I think on the JK Rowling Biography on A & E she said her ex was Spanish.
I admit to being an admirer of her writing. I put her in the same league as JRR Tolkien and others that use a mythical environment through which to chart a large morality tale and a mulititude of little moral lessons along the way.
With a thoroughly good writer, those elements are discovered in the reading of the story, not in a philosophical discussion in the text. Like color and taste, they are experienced and you know them to be true without having that truth explained.
In the Middle Ages, some Christian religious orders developed practices for learning from the Bible in the same way, as a religious experience - letting the text speak to the spirit, as opposed to seeking an intellectual understanding by textual analysis.
She has often been interviewed about her Christianity and goes to the (what is called in the states) the Presbyterian Church. Like all people, only God knows her heart, I guess.
Articles on the "Inking" issue are here:
http://www.nationalreview.com/kopel/kopel062003.asp
http://tmatt.gospelcom.net/column/2003/06/18/
As for the tin-foil hat Christians, I'm a freemason, and they think we sacrifice children or something. (Idiots attacking one of the finest service organizations, ever! Yeah, the Scottish Rite hospital is so EVIL!)
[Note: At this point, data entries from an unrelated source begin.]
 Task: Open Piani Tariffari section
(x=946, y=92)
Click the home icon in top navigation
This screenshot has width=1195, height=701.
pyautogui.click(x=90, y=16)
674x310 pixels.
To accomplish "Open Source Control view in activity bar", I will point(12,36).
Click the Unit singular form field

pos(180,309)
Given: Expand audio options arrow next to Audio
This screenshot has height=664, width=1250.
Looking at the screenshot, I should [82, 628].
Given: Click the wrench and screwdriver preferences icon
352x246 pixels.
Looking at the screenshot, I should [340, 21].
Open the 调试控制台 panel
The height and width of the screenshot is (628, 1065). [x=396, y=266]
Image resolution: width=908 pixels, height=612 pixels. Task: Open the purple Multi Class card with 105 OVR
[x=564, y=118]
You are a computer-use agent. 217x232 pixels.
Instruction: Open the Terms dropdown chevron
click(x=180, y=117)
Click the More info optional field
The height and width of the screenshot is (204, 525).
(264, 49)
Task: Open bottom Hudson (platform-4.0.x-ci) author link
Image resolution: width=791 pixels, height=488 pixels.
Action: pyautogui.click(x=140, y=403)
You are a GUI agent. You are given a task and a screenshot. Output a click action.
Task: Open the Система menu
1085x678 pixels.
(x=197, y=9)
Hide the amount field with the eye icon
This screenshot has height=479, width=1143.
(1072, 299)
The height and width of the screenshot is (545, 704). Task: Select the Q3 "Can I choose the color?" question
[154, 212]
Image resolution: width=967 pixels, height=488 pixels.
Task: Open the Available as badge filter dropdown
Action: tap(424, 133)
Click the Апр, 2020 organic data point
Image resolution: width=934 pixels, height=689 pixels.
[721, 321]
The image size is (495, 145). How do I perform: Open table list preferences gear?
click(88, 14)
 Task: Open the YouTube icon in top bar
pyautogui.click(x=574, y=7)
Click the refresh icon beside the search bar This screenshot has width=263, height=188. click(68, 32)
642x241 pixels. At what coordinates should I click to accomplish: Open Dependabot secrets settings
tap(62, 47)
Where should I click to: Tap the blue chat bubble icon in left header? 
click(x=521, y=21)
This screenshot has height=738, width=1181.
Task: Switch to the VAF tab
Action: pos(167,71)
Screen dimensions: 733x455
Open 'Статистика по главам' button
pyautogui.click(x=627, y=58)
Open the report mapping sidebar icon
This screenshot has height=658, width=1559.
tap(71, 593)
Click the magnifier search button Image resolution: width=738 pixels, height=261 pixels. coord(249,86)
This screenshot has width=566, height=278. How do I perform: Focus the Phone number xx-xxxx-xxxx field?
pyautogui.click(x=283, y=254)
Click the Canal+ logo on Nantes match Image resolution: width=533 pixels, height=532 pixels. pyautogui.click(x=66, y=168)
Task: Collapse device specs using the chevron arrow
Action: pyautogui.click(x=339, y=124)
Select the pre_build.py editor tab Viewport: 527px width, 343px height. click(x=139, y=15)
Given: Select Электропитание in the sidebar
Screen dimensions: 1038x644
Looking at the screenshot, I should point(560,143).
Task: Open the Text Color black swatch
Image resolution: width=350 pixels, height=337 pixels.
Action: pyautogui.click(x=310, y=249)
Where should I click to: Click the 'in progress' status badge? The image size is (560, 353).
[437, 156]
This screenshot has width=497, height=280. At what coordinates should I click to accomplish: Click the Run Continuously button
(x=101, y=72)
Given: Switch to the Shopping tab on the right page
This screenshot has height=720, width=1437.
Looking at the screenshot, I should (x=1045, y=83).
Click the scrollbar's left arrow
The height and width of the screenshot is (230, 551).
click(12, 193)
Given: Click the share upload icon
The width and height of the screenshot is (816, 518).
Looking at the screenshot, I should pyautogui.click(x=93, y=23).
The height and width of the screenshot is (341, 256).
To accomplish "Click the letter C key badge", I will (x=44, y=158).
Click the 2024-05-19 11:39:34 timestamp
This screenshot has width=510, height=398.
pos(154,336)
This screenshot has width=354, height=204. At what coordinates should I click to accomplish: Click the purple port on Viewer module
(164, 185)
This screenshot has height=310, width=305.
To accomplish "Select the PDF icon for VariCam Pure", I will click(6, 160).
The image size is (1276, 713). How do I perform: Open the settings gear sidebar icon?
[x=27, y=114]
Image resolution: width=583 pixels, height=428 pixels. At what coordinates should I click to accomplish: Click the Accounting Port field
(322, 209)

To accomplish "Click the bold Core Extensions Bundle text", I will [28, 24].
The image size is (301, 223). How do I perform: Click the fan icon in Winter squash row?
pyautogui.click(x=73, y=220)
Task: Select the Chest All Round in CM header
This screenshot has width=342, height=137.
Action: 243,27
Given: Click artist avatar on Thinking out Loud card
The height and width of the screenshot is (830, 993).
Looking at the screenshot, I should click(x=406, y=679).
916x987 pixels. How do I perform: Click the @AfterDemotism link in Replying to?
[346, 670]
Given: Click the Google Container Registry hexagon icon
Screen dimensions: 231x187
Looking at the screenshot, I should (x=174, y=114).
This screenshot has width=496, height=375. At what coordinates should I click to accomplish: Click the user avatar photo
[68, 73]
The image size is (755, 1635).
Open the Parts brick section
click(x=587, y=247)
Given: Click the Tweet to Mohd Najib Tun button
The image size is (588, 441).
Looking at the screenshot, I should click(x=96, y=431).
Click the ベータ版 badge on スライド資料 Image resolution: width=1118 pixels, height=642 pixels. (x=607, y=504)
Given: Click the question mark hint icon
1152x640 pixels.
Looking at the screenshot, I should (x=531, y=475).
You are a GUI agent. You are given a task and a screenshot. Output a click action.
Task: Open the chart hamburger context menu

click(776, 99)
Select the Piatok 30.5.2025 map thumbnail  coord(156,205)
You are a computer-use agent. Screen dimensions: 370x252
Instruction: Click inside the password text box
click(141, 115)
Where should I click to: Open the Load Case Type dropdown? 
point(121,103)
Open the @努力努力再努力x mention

To take but one example: children aren't "taken away from their natural parents at age 11 and remanded to a government-run school, where they are required to wear uniforms and tuition is free." For example, Stan Shunpike didn't go to Hogwarts, and the expense of attending Hogwarts (just including clothing, books, and supplies) is borne by the students, not by the government.
Perhaps Our Author is merely ignorant of the details of English boarding schools?
Unfortunately for the Wizarding community, it doesn't appear that the free health care includes dental. Based on what I saw in the third movie, over half the wizards need some serious orthodontia and about ninety percent need a good cleaning.
I stand corrected.
I do believe that tuition IS required at Hogwarts, and it is not government-run, it has board of trustee-like group.
There WERE laws passed giving the government more control over the school, but they were all rescinded, and Dumbledore kicked the Ministry to the curb.
"The fundamentalists"?
Pretty broad brush you are using there....
Stan Shunpike is a squib, so he is ineligible to go to Hogwarts.
Just as it should be in real life, the Weasleys sacrifice a lot to send their kids to the best school.
"Unfortunately for the Wizarding community, it doesn't appear that the free health care includes dental. Based on what I saw in the third movie, over half the wizards need some serious orthodontia and about ninety percent need a good cleaning."
Once again, it's just an accurate portryal of conditions in the UK. :)
The recent book makes it clear there is a cost to go. Potter is rich so it doesn't phase him, Tom Riddle got a free ride thanks to a charitable fund (he being an orphan and all) so once again welfare helps create a menace to society.
Someone posted here that she is using her zillions to hire lobbyists to pressure the English Government to provide more benefits for single parents. In other words, she's not giving HER money to the single parents - she wants other British taxpayers to do it.
Can anyone else confirm that?
Ok, then, the extreme paranoid. Is that better?